The Caribbean chapter of the Fifth National Climate Assessment will host a virtual workshop on Jan. 19 from 11 a.m. to 3:30 p.m. to gather participants’ thoughts on the climate change issues that are most important to the U.S. Caribbean region.
This workshop is free and open to the public. The information gathered will help the authors of the Caribbean chapter decide which topics to cover in their chapter of the Fifth National Climate Assessment, a major U.S. government report on how climate change affects people and places in the United States, according to a press release.
The Fifth National Climate Assessment is a function of the U.S. Global Change Research Program that was established by presidential initiative in 1989 and mandated by Congress in the Global Change Research Act of 1990, the press release states. Its mandate is to develop and coordinate “a comprehensive and integrated United States research program which will assist the Nation and the world to understand, assess, predict, and respond to human-induced and natural processes of global change.”
The research program comprises 13 federal agencies that conduct or use research on global change and its impacts on society. It functions under the direction of the Subcommittee on Global Change Research of the National Science and Technology Council’s Committee on Environment.

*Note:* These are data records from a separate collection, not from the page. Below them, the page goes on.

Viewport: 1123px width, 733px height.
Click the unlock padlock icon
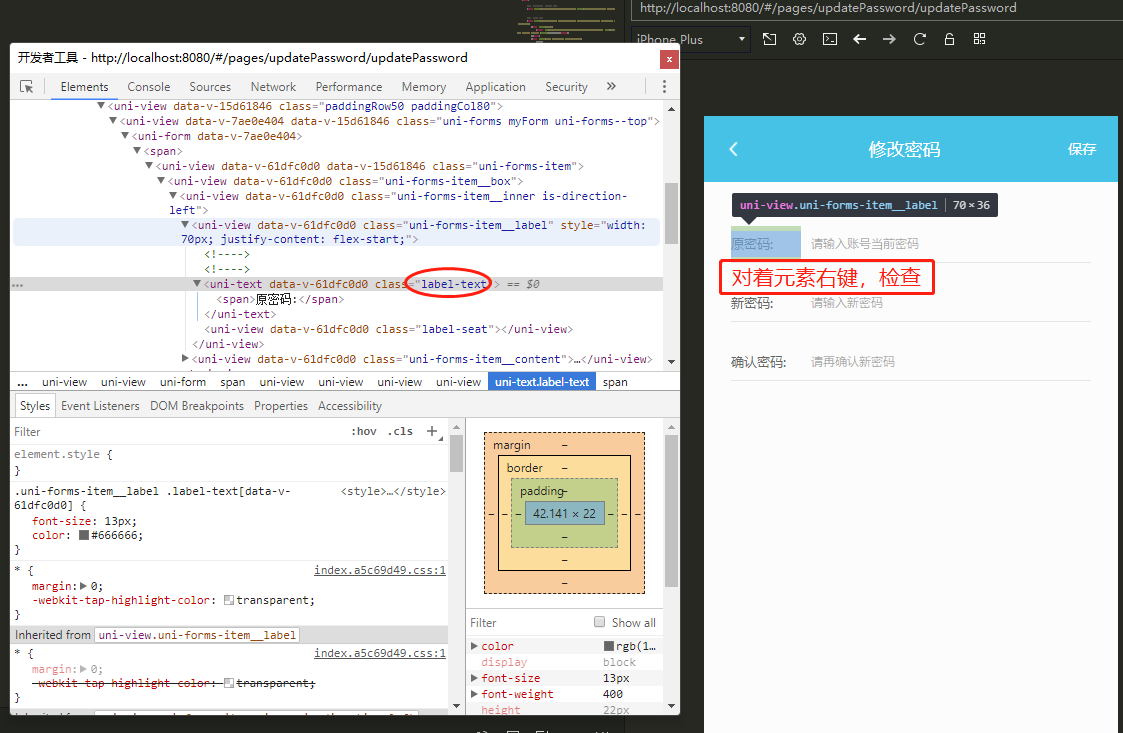pyautogui.click(x=949, y=39)
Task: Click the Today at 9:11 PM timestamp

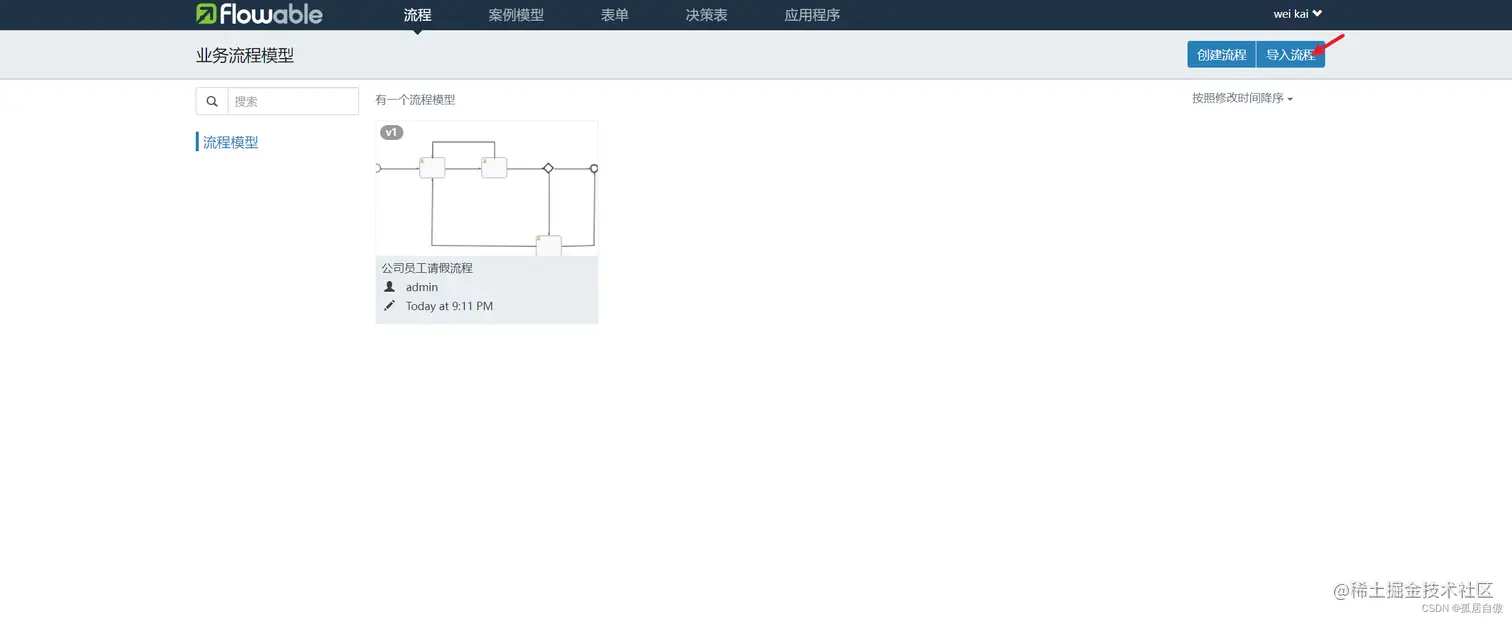Action: tap(449, 306)
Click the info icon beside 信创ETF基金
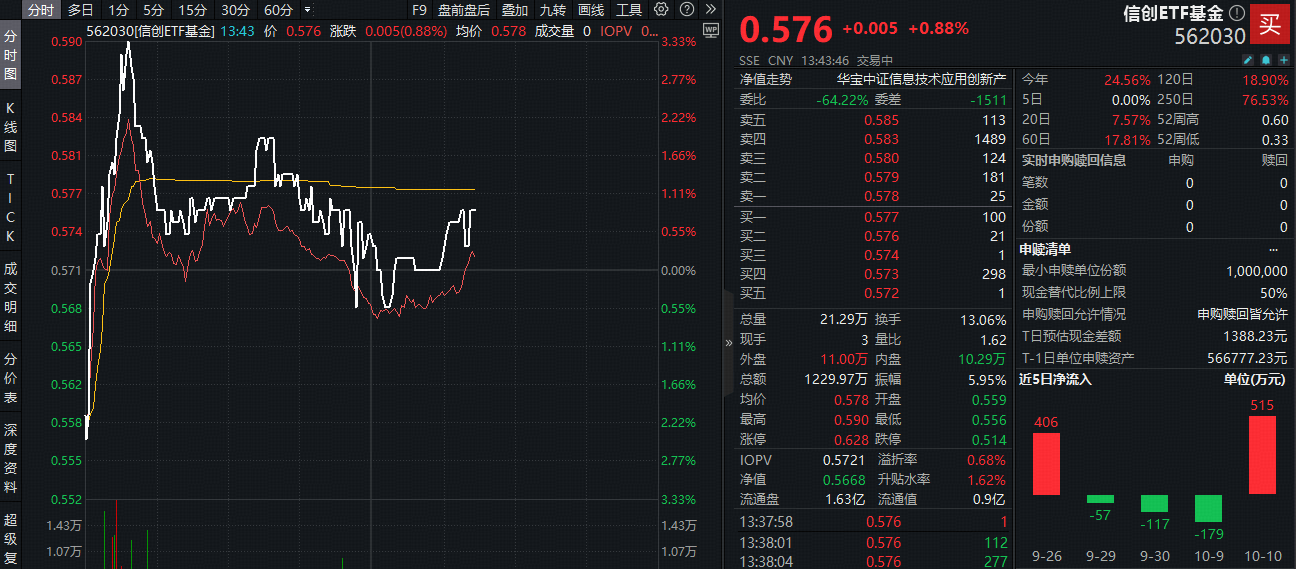Image resolution: width=1296 pixels, height=569 pixels. [1237, 14]
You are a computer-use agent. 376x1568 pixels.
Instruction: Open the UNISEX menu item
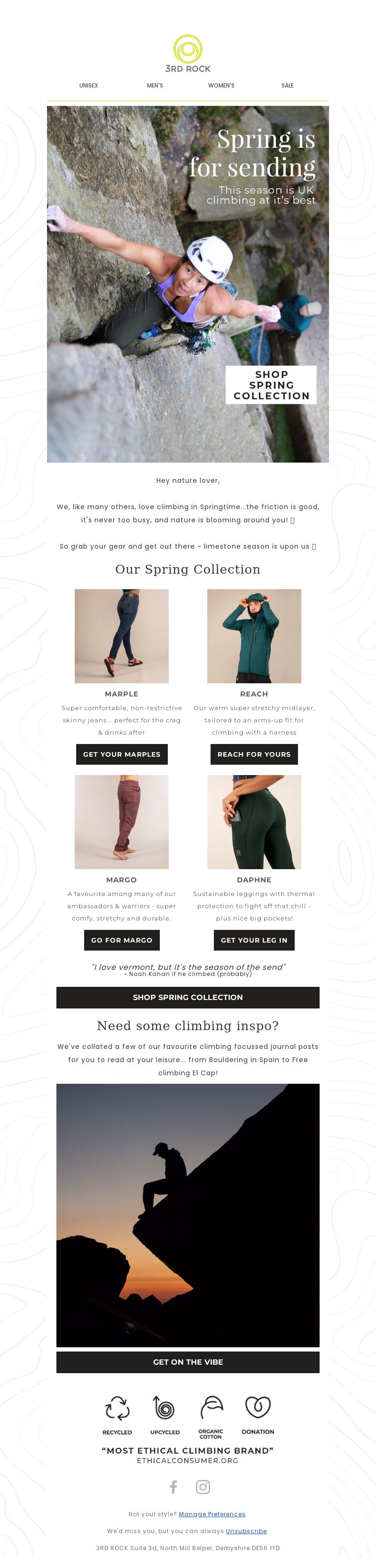[x=89, y=86]
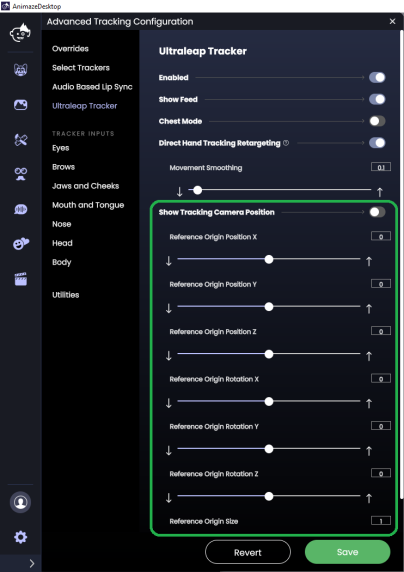
Task: Open the user account profile icon
Action: pos(20,502)
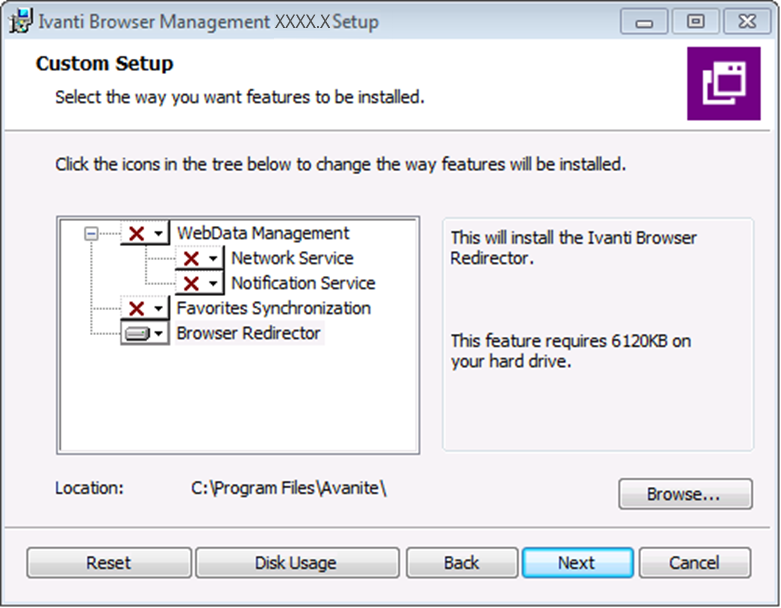The image size is (781, 608).
Task: Open the dropdown arrow for Notification Service
Action: point(213,283)
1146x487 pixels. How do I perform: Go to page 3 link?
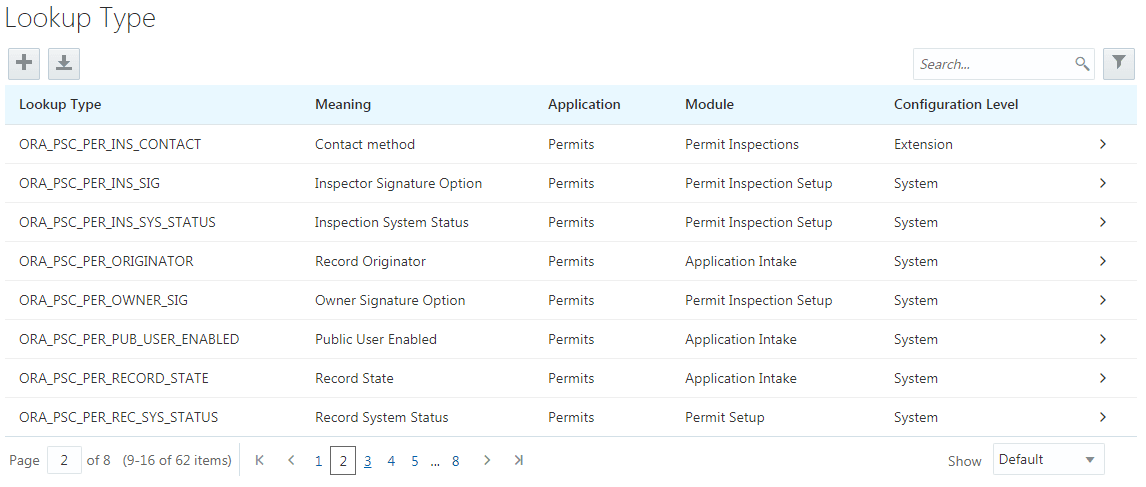[368, 461]
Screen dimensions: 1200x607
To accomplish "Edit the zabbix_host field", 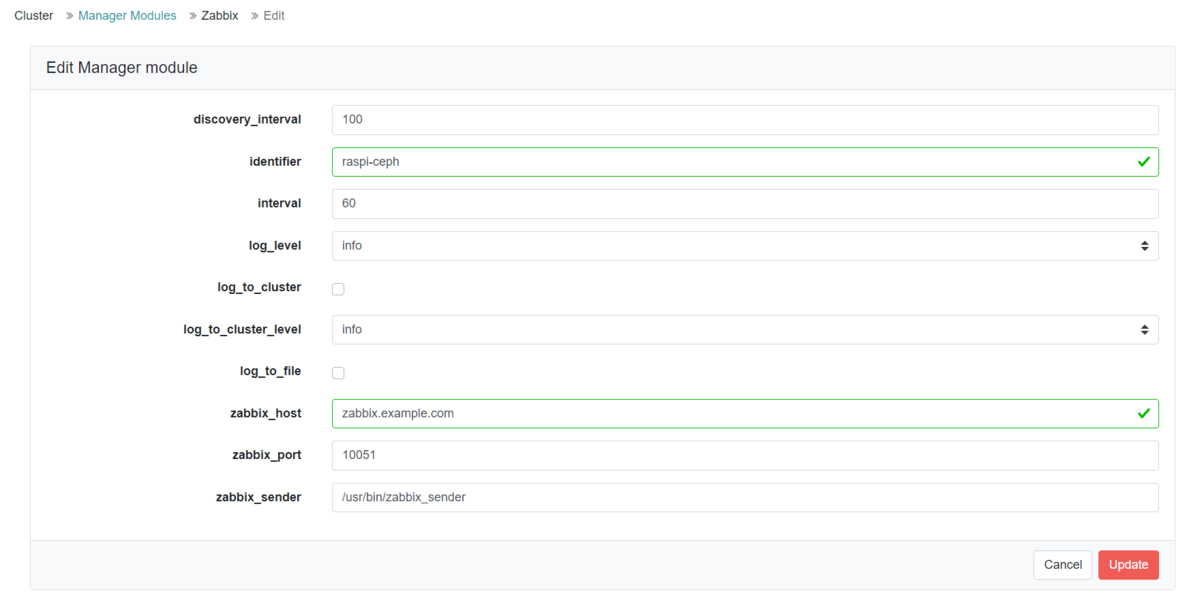I will [x=730, y=413].
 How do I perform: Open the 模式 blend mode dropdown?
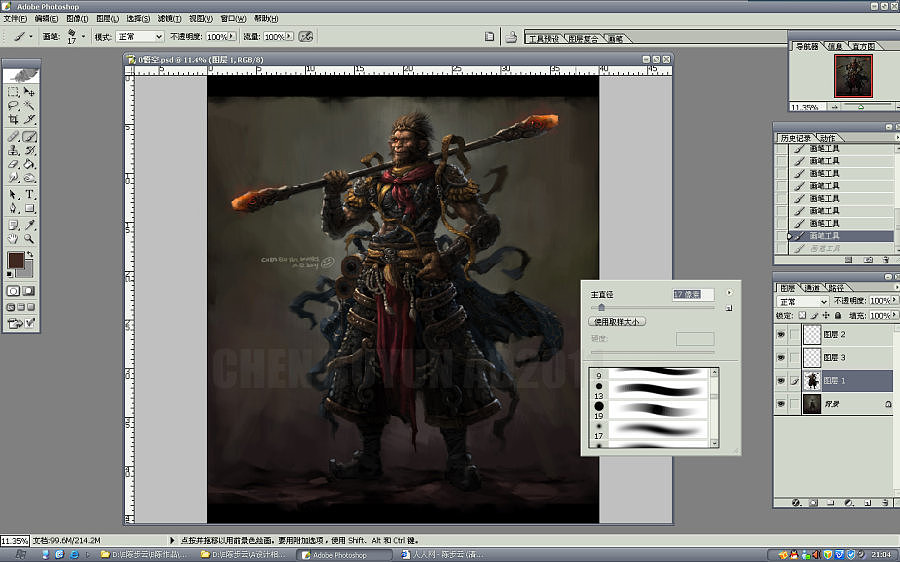pos(139,36)
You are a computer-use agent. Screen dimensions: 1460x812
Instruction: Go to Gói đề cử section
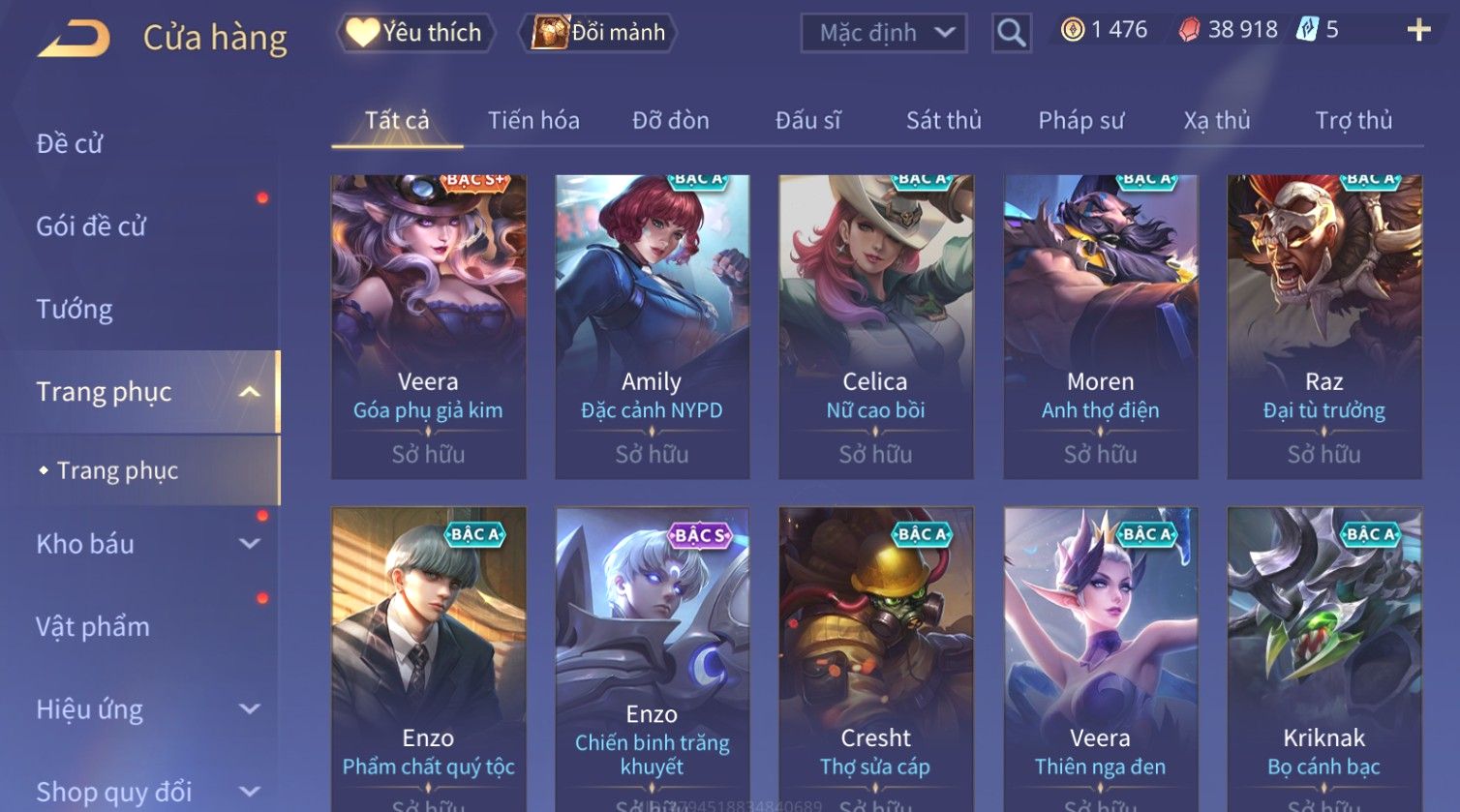coord(91,226)
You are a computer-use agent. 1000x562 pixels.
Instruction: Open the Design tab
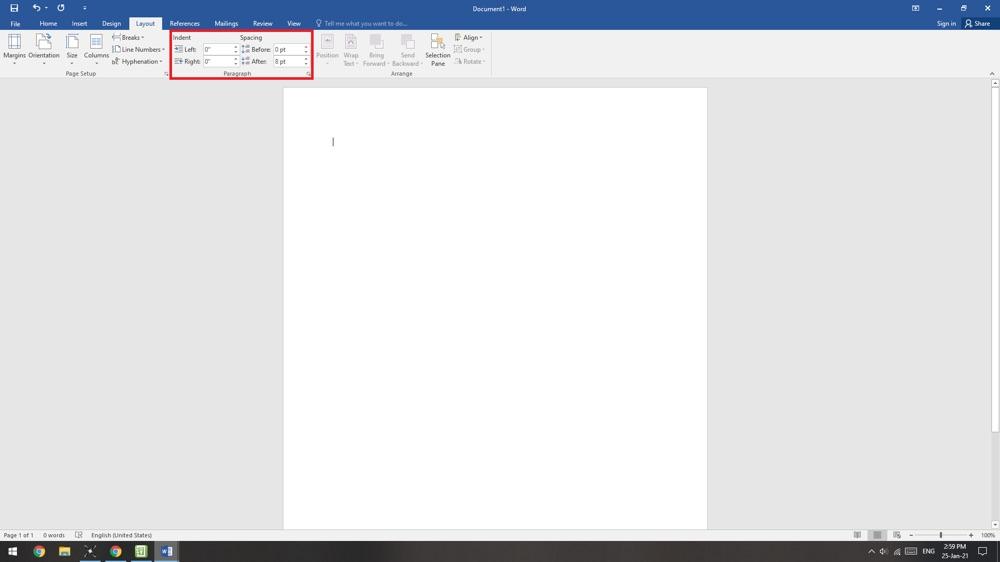pos(111,23)
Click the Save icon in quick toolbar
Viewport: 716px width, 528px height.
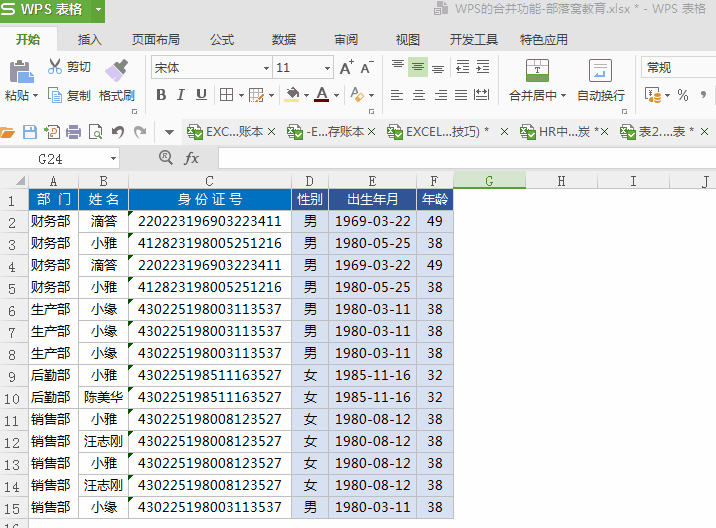[x=30, y=132]
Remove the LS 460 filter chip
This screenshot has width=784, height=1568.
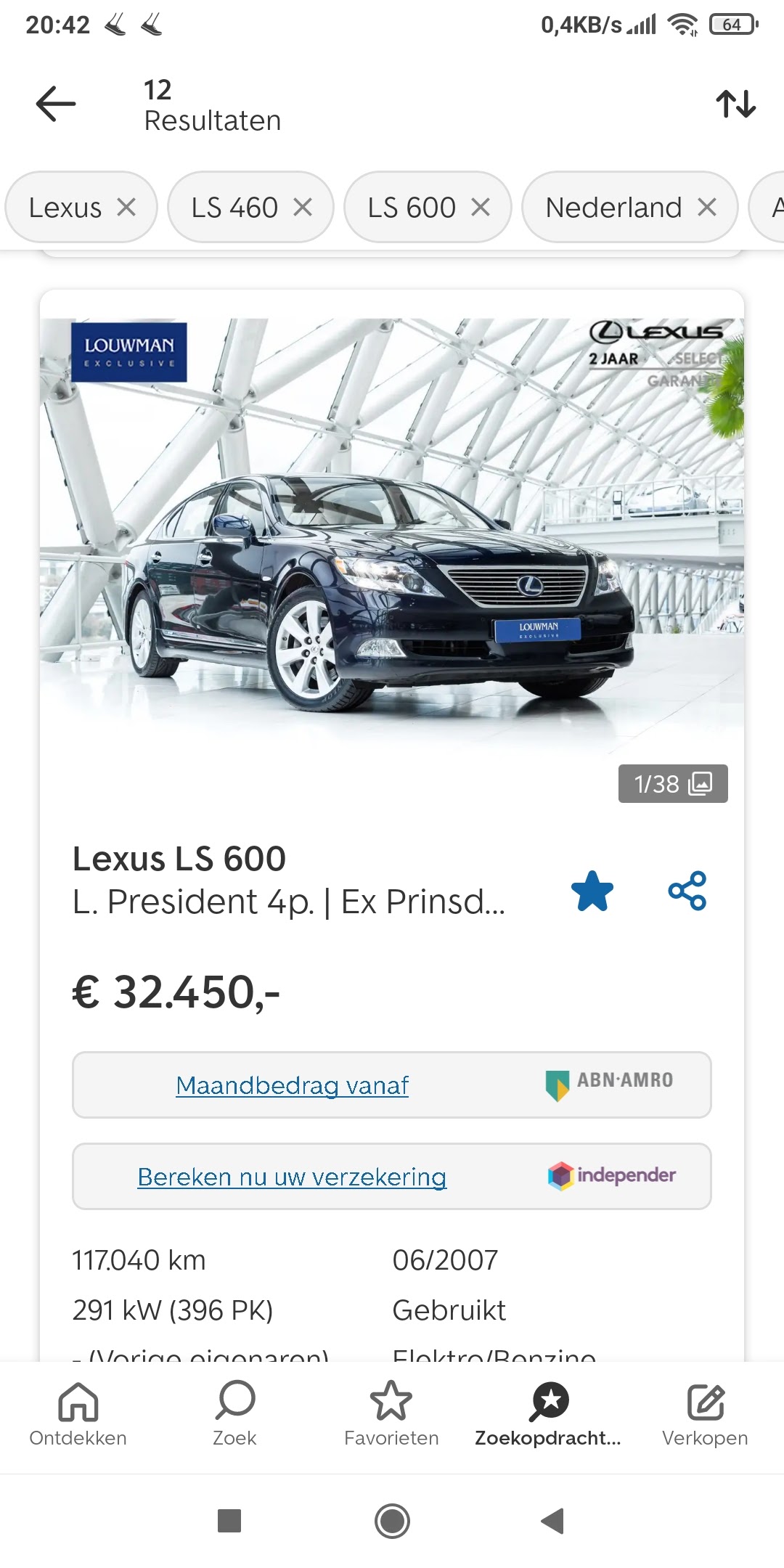(303, 208)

In addition to an annual report to Congress and a Strategic Plan, the GCRA mandates that USGCRP prepare and submit to the president and the Congress a quadrennial assessment, referred to as the National Climate Assessment, which:
- Integrates, evaluates, and interprets the findings of the program and discusses the scientific uncertainties associated with such findings;
- Analyzes the effects of global change on the natural environment, agriculture, energy production and use, land and water resources, transportation, human health and welfare, human social systems, and biological diversity;
- Analyzes current trends in global change, both human-induced and natural, and projects major trends for the subsequent 25 to 100 years.